START Records for the exercise

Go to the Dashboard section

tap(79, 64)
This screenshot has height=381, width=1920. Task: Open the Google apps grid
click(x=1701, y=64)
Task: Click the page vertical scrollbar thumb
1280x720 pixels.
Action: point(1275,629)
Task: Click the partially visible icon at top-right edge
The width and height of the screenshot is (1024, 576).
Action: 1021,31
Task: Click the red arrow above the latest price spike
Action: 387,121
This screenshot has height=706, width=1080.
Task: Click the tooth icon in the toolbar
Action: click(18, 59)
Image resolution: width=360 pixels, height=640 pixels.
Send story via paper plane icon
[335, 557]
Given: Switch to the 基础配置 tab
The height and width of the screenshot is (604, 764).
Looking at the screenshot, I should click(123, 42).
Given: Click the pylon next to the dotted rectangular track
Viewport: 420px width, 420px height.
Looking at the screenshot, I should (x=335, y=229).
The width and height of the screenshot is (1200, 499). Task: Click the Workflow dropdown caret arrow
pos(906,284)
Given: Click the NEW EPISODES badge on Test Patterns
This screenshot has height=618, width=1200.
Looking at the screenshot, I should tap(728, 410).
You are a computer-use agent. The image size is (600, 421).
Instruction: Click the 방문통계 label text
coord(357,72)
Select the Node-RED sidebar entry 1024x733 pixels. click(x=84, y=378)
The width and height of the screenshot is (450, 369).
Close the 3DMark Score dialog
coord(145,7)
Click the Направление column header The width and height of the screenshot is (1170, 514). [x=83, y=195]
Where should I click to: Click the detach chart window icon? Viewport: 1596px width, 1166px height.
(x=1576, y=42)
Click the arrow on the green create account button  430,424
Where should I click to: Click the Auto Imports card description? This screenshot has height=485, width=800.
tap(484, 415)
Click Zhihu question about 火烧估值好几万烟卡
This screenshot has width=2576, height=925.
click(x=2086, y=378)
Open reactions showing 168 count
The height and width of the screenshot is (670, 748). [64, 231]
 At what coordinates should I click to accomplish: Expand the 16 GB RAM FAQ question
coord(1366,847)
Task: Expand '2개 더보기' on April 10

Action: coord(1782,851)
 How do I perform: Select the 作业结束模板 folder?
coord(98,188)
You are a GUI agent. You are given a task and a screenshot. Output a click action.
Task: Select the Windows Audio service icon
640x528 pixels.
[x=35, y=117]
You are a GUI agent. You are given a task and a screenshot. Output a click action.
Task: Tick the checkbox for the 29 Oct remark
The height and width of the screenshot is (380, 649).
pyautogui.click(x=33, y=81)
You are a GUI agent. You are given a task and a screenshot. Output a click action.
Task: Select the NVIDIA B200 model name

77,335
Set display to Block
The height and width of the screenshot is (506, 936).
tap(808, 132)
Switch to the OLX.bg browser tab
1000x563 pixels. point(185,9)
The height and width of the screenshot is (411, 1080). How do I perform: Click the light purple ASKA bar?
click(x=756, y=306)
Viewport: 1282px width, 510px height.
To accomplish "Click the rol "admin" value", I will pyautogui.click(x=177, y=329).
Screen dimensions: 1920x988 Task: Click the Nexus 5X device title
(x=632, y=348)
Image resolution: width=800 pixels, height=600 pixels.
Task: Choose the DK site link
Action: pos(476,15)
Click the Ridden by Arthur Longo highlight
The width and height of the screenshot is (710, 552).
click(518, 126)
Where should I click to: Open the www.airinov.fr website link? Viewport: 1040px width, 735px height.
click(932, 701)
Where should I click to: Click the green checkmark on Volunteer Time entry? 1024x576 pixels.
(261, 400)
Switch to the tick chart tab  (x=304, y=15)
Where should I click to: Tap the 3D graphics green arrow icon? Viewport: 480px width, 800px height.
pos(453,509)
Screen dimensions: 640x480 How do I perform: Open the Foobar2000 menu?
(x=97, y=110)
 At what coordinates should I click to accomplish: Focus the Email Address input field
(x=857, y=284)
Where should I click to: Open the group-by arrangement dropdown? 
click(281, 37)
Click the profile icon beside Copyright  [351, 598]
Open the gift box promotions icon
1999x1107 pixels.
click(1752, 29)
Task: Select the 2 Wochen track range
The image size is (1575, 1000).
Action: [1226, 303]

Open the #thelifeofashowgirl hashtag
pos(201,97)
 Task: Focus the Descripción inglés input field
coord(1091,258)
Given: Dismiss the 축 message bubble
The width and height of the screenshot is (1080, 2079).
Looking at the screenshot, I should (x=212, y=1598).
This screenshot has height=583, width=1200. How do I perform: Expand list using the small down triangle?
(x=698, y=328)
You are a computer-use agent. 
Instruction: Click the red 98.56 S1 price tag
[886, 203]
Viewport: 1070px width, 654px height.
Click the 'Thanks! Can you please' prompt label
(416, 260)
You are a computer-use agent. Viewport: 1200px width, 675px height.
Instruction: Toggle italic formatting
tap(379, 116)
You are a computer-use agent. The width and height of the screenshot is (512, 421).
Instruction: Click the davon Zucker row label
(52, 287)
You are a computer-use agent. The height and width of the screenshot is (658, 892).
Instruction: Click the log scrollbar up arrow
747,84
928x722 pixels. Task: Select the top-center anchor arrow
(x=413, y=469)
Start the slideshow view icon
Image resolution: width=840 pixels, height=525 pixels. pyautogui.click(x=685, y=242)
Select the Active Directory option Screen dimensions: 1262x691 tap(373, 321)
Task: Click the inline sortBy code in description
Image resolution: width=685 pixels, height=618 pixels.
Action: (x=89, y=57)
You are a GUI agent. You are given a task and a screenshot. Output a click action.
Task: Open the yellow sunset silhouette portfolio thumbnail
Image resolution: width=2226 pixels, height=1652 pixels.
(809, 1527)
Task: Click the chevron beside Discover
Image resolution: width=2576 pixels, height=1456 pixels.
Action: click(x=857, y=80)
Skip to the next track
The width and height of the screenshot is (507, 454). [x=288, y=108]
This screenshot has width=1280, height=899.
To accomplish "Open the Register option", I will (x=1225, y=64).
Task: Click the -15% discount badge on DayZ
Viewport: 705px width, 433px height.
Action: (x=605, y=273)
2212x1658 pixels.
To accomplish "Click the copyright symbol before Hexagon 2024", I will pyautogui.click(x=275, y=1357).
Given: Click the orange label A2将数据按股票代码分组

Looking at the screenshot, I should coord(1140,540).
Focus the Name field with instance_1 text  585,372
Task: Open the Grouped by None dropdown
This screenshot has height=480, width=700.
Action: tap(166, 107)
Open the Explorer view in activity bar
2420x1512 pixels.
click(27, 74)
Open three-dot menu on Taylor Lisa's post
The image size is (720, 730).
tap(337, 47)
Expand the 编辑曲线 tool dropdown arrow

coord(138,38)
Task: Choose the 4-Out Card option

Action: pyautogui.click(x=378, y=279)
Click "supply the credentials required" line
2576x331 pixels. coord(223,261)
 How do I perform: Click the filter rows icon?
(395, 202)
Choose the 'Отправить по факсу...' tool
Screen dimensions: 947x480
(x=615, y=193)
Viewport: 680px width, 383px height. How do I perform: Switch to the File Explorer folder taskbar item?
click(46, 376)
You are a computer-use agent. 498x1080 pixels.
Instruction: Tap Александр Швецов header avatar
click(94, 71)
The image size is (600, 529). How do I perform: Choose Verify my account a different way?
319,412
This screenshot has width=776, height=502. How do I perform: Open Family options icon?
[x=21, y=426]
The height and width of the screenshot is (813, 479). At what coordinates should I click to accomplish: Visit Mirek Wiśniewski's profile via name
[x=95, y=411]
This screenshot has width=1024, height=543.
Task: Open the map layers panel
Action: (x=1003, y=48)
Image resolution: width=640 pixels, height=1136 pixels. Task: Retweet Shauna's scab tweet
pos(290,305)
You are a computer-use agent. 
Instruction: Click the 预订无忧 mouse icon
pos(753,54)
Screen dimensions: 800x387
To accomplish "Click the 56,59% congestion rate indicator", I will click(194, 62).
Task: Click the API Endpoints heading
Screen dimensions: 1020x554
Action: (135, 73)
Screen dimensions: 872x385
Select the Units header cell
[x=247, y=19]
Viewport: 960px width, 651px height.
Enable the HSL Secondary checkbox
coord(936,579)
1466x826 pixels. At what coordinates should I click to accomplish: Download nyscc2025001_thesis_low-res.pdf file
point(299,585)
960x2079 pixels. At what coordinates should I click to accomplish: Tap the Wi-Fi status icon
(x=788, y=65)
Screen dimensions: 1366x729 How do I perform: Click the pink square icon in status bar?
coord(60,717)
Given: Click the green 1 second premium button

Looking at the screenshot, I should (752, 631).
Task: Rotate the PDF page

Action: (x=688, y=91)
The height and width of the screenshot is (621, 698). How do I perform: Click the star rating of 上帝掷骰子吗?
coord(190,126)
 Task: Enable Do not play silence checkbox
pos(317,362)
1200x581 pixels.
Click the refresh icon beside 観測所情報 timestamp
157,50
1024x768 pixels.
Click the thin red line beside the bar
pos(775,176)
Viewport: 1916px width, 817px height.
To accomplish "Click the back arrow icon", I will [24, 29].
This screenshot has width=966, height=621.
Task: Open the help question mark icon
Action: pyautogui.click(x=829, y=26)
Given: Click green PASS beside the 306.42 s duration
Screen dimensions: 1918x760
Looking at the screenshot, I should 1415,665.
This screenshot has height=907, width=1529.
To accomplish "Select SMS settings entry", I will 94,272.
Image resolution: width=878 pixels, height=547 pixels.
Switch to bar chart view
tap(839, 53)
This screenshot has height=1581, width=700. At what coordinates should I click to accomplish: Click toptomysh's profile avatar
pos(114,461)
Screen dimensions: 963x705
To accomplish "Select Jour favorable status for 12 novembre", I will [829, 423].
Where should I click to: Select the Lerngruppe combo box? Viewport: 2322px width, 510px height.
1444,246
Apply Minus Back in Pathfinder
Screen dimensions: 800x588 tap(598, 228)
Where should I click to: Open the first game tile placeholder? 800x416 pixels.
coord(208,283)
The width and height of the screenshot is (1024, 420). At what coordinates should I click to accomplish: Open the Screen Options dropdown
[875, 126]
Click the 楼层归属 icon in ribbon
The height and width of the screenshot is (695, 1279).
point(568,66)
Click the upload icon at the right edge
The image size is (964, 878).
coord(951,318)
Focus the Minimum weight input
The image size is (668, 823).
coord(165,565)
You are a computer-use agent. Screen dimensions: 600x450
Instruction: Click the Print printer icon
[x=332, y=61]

END Records for the exercise

*Exercise goal*
Word for word, restate the lines above from the line containing "1280x720 pixels." through the line containing "Click the Направление", with both included and nothing else.

*Response area*
1280x720 pixels.
Action: point(1275,629)
Task: Click the partially visible icon at top-right edge
The width and height of the screenshot is (1024, 576).
Action: 1021,31
Task: Click the red arrow above the latest price spike
Action: 387,121
This screenshot has height=706, width=1080.
Task: Click the tooth icon in the toolbar
Action: click(18, 59)
Image resolution: width=360 pixels, height=640 pixels.
Send story via paper plane icon
[335, 557]
Given: Switch to the 基础配置 tab
The height and width of the screenshot is (604, 764).
Looking at the screenshot, I should click(123, 42).
Given: Click the pylon next to the dotted rectangular track
Viewport: 420px width, 420px height.
Looking at the screenshot, I should (x=335, y=229).
The width and height of the screenshot is (1200, 499). Task: Click the Workflow dropdown caret arrow
pos(906,284)
Given: Click the NEW EPISODES badge on Test Patterns
This screenshot has height=618, width=1200.
Looking at the screenshot, I should tap(728, 410).
You are a computer-use agent. The image size is (600, 421).
Instruction: Click the 방문통계 label text
coord(357,72)
Select the Node-RED sidebar entry 1024x733 pixels. click(x=84, y=378)
The width and height of the screenshot is (450, 369).
Close the 3DMark Score dialog
coord(145,7)
Click the Направление column header The width and height of the screenshot is (1170, 514). [x=83, y=195]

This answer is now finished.